• [The problem]
Gather, from the data below, each line in which the word "green" occurs.

[Opening Material provided section]

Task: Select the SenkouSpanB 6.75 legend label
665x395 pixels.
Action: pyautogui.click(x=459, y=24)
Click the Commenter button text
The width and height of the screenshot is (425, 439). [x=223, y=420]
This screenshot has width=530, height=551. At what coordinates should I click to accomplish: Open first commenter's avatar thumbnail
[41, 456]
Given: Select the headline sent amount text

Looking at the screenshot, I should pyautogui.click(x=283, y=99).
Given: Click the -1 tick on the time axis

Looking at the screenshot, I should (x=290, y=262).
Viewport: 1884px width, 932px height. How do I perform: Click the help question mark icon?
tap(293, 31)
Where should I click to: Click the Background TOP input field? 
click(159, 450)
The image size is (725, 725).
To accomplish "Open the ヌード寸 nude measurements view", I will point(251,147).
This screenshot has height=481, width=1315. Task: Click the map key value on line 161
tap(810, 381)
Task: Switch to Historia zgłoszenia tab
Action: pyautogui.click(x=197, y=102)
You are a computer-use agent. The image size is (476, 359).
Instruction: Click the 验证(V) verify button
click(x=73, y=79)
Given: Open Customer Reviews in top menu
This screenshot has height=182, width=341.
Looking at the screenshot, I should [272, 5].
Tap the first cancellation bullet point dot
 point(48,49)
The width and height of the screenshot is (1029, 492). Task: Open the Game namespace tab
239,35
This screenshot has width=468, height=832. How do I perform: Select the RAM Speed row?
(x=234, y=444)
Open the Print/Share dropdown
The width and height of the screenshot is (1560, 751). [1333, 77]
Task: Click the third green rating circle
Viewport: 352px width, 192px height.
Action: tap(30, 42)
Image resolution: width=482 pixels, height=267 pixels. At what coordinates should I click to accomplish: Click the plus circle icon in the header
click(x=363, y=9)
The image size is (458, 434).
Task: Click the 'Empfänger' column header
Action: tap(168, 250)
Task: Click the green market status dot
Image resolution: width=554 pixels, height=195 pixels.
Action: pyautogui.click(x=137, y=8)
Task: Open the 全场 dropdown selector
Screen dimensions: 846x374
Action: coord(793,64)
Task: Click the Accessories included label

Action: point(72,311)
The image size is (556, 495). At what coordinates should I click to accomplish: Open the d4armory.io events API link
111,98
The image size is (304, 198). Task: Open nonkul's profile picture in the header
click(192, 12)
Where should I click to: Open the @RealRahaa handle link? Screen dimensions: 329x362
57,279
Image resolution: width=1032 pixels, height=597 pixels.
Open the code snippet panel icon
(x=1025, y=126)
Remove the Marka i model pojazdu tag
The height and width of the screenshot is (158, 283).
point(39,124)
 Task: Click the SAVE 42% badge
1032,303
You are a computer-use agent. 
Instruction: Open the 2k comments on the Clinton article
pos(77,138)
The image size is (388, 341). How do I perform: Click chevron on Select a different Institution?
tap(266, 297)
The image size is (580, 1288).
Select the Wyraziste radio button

[Closing Material provided section]

• [Output below]
Task: Click the third green rating circle
Task: Click the green market status dot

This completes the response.